Enfrentados al "establishment" dominado por la dupla Bush-Cheney, opuestos a muerte a la guerra en Irak, desconformes con la burocracia de Washington, encontraron a su campeón en Obama. Fue amor a primera vista desde que el debutante senador llamó la atención de la nación entera con los brillos de su oratoria en la convención del Partido Demócrata que, cuatro años atrás, proclamó a John Kerry como candidato presidencial. Desde entonces, no le perdieron pisada y cuando llegó la hora de pelear en las internas del partido, esos jóvenes alzaron su nombre y apostaron a derrotar a quien parecía imbatible, Hillary Clinton.

El irresistible avance de Obama en su lucha contra la maquinaria de los Clinton, probó que él no era el clásico candidato anti-sistema, el idealista puro y duro que arremete contra los molinos de viento sabiendo que será imposible vencer, pero inspirado en la consigna de marcar a fuego a sus poderosos rivales.
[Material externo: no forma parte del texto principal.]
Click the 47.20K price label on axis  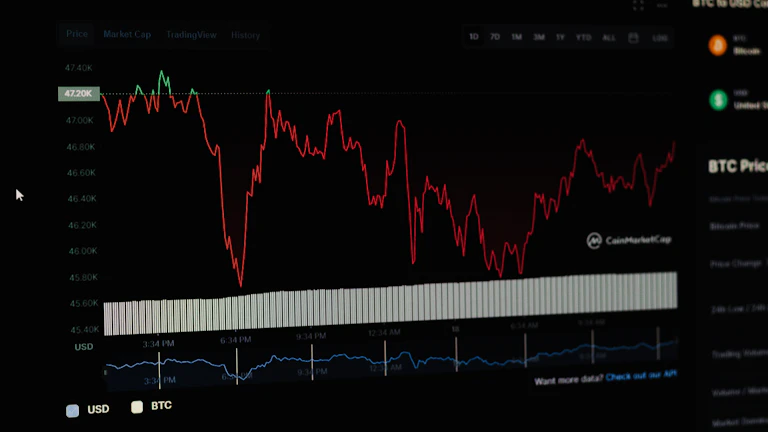[78, 94]
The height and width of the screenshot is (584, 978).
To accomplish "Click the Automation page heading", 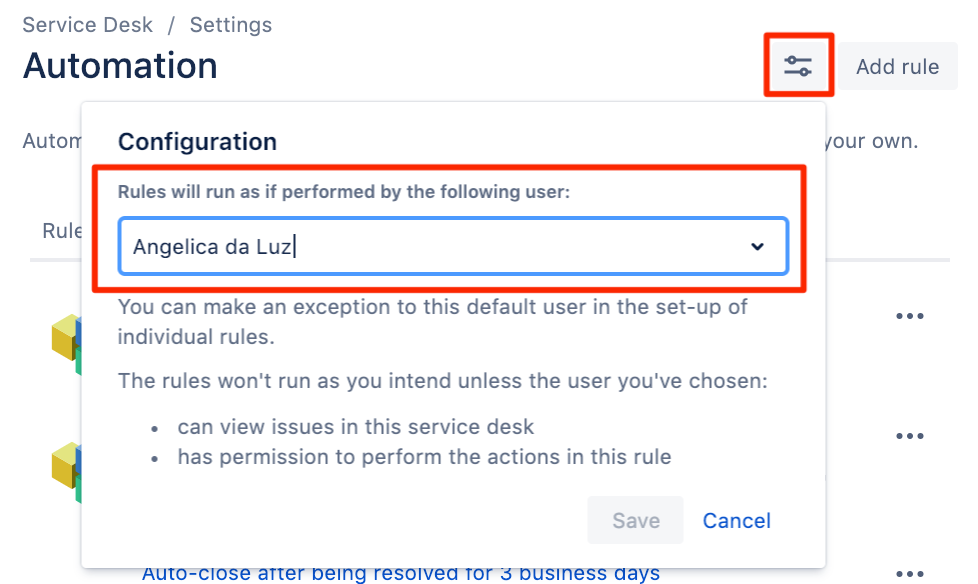I will pyautogui.click(x=120, y=66).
Desde el comienzo de su campaña en las primarias, Obama dio la sensación de ser un fondista, alguien que iba a más, dotado como estaba de un atributo que lo distinguía de los demás candidatos: fue de los pocos senadores que se opuso de entrada y sin concesiones a la intervención armada de EE.UU. en Irak.

Se convirtió así en el portaestandarte de la ola antibelicista que fue creciendo en todo el país hasta convertirse en un tsunami incontenible. A la vez, se transformó en la imagen del cambio, esa palabra de mágicas resonancias en cualquier elección doquiera se celebre.

John McCain, quien callado y quieto, demasiado quieto, apostó al desgaste de Obama en su cuerpo a cuerpo con Hillary, terminó haciendo, con sus 72 años y su filiación republicana, un terrible contraste con el atlético senador que fascinaba al público dentro y fuera del país. Además, McCain no pudo desprenderse nunca del abrazo de Bush.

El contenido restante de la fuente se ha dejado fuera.